What is that coal ash?

Officials with TVA have said the ash sludge is nonhazardous, but regulatory and independent tests have found high levels of toxic substances such as arsenic, selenium and lead in the material and water. Mr. Francis said the utility is complying with state and federal regulations in handling the cleanup and test disposal.

Arsenic and lead? We already have a Georgia Health Department warning to test our well water for those toxic metals (here’s how).

Some of that arsenic, at least in the Alapaha River, is probably coming from Southern Company’s Coal Plant Scherer near Macon. Do we need another, much closer, source of arsenic, lead, and other toxic metals?

Oh, wait: we already do! S. Heather Duncan wrote for The Telegraph 15 May 2009, Coal ash waste headed to midstate,

But the Taylor County facility wouldn’t be the first in Georgia to accept coal ash from out of state, [Jeff] Cown [Cown, solid waste program manager for the Georgia Environmental Protection Division] said. He knows of at least four others in south Georgia, including the Veolia landfill in Lowndes County, that take coal ash from Florida power plants.
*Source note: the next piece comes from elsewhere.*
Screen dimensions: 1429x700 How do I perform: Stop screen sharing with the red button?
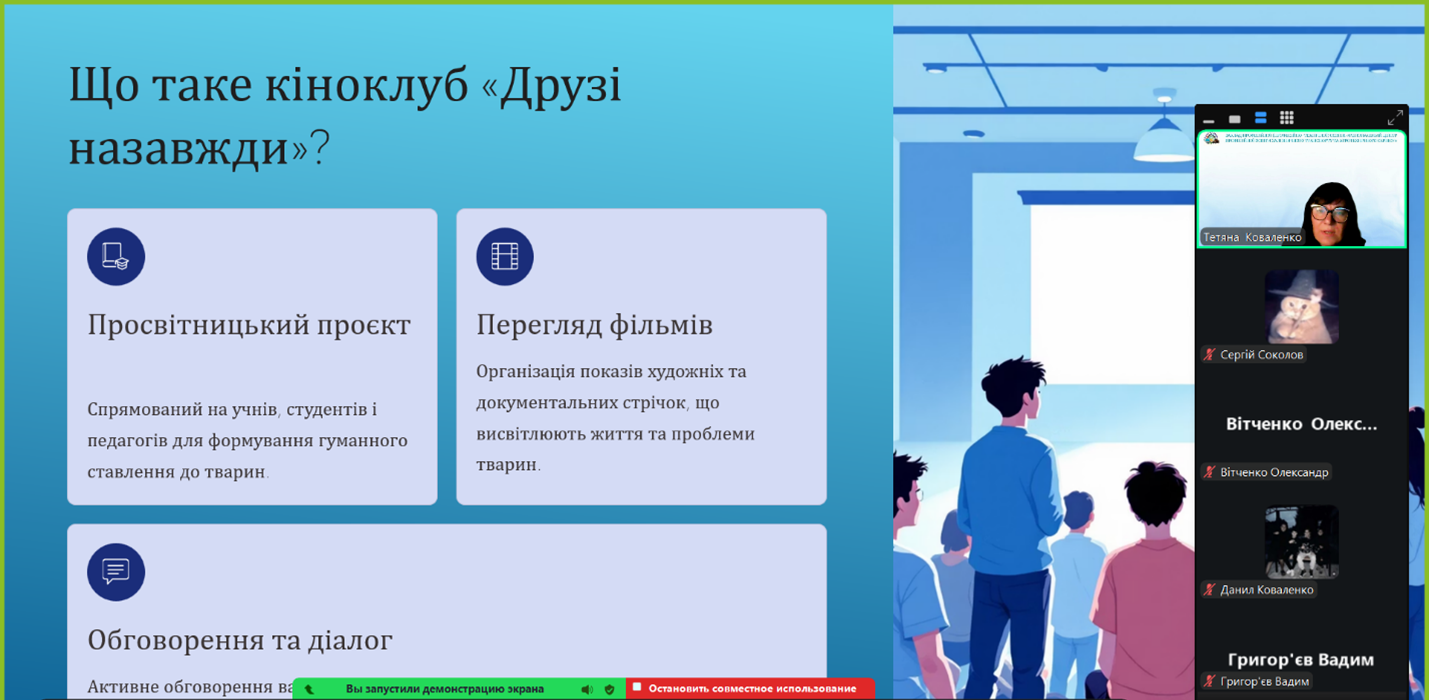tap(750, 688)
Does this part sound familiar to you?


Jack McGlaun of Butler said artesian springs around the landfill are part of a large aquifer. “This is not just a Taylor County thing,” he said. “This aquifer goes to Montezuma and all these other towns below us into south Georgia.”
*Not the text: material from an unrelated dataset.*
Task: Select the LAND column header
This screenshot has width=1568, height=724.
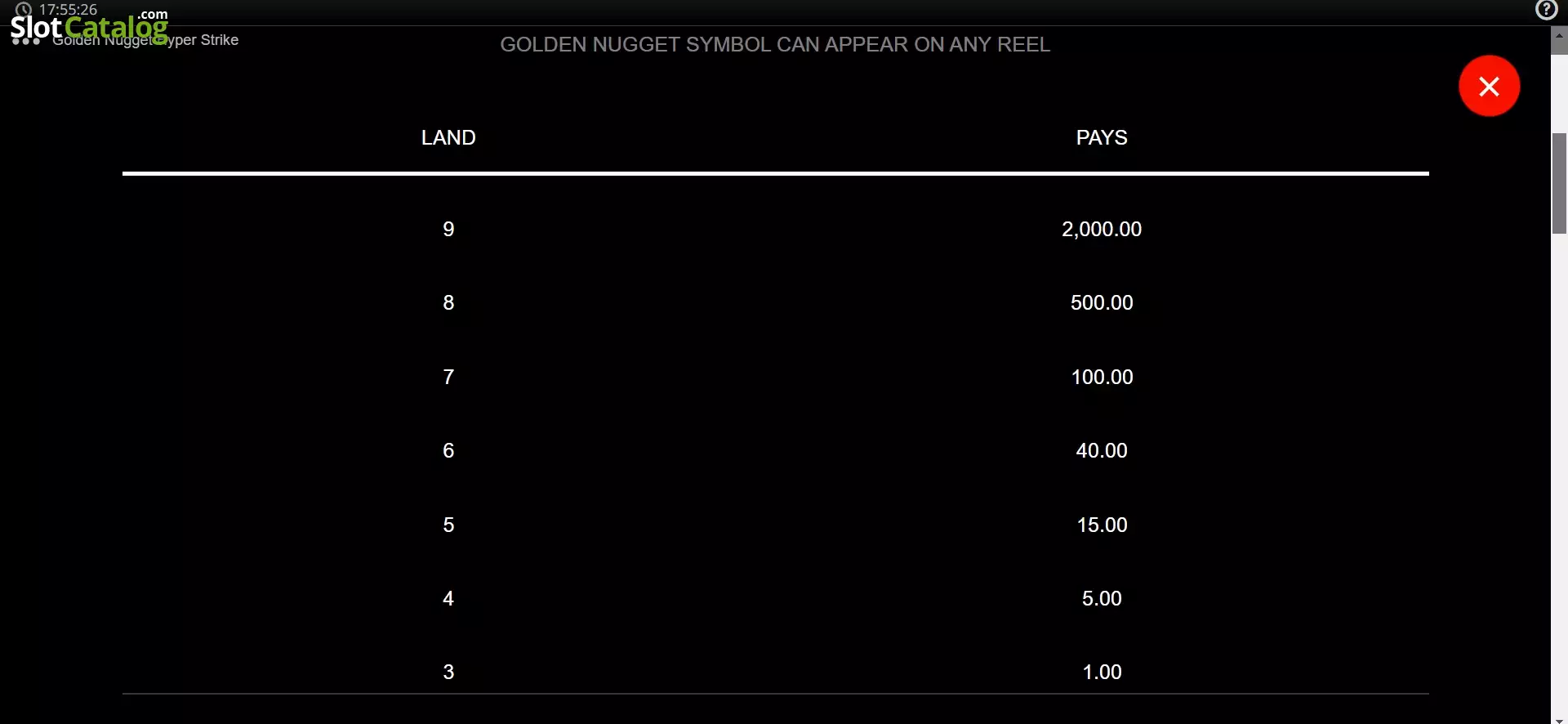Action: coord(448,137)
McGlaun said the community just fought off a medical waste incinerator project about 18 months ago.

“Taylor County seems to get more than their fair share of proposals to dump other people’s waste,” said Justine Thompson, an attorney for the Atlanta firm Greenlaw.

“They irony is the very same week a report is released about the dangers of coal ash to those who live near it, a test project was launched to put it in our state,” she said. “The most disturbing aspect is the dismal lack of public notice.”
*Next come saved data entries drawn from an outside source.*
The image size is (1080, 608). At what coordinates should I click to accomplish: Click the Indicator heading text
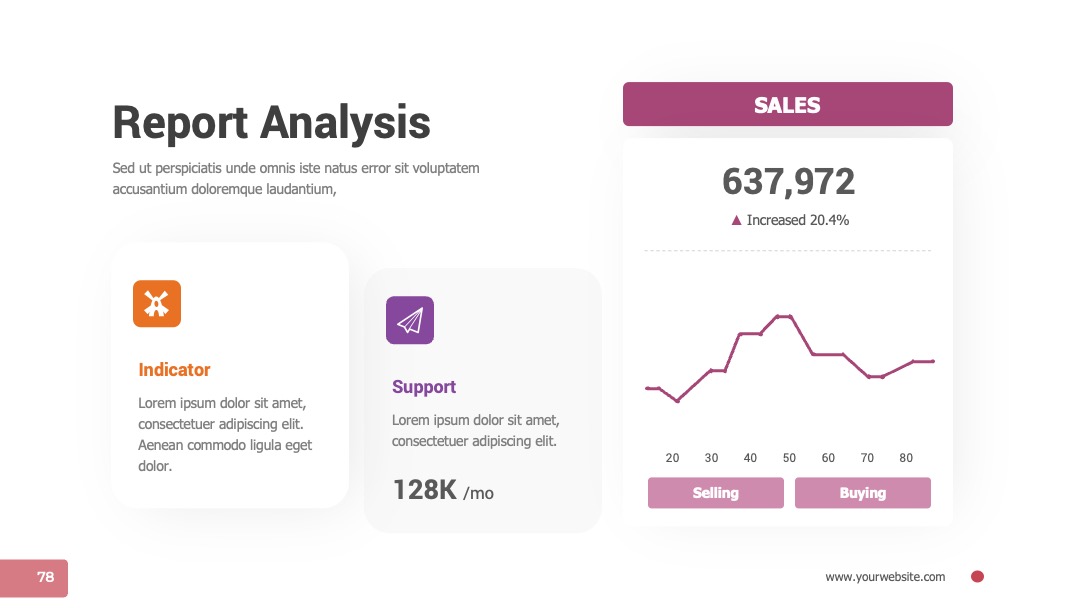(174, 370)
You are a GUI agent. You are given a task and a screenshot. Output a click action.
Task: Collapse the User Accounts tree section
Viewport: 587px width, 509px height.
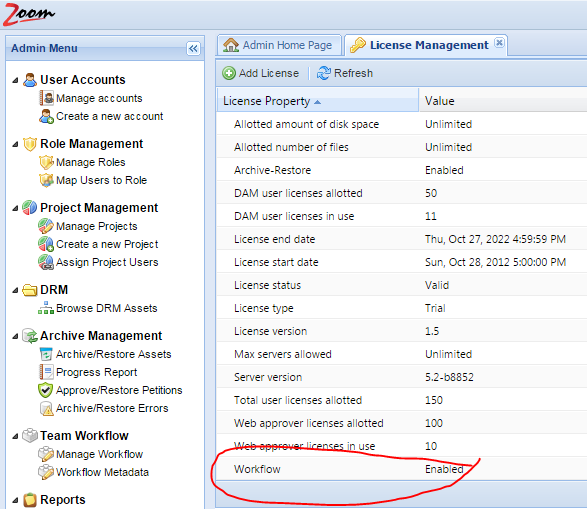point(15,80)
Do you remember any public notice about coal ash being imported from Florida to Lowndes County? I don’t.

Near Plant Scherer, Georgia Power is buying and leveling homes near a coal ash pond because people living in them are at risk of cancer, and many of them say they have already gotten cancer. As noted in a Southern Company,

“Whereas: Coal combustion waste (CCW or coal ash) is a by-product of burning coal that contains potentially high concentrations of arsenic, mercury, heavy metals and other toxins filtered out of smokestacks by pollution control equipment. CCW is often stored in landfills, impoundment ponds or abandoned mines. Over 130 million tons of CCW are generated each year in the U.S.

“Coal combustion comprised a significant portion (58%) of Southern Company’s generation capacity in 2010.

“The toxins in CCW have been linked to cancer, organ failure, and other serious health problems. In October 2009, the U.S. Environmental Protection Agency (EPA) published a report finding that ‘Pollutants in coal combustion wastewater are of particular concern because they can occur in large quantities (i.e., total pounds) and at high concentrations…in discharges and leachate to groundwater and surface waters.’

“The EPA has found evidence at over 60 sites in the U.S. that CCW has polluted ground and surface waters, including at least one site belonging to Southern Company. In some of these cases, companies have paid substantial fines and have suffered reputational consequences as a result of the contamination.

“Reports by the New York Times and others have drawn attention to CCW’s impact on waterways, as a result of leaking CCW storage sites or direct discharge into surrounding rivers and streams.

“The Tennessee Valley Authority’s (TVA) 1.1 billion gallon CCW spill in December 2008 that covered over 300 acres in eastern Tennessee with coal ash sludge highlights the serious environmental risks associated with CCW. TVA estimates a total cleanup cost of $1.2 billion. This figure does not include the legal claims that have arisen in the spill’s aftermath.

Who agreed to import coal ash to Lowndes County? Don’t we have enough cancer sources in Lowndes County already? Why do we need more? And what else will be imported into Veolia’s (excuse me, ADS’s) Pecan Row Landfill Gas Facility?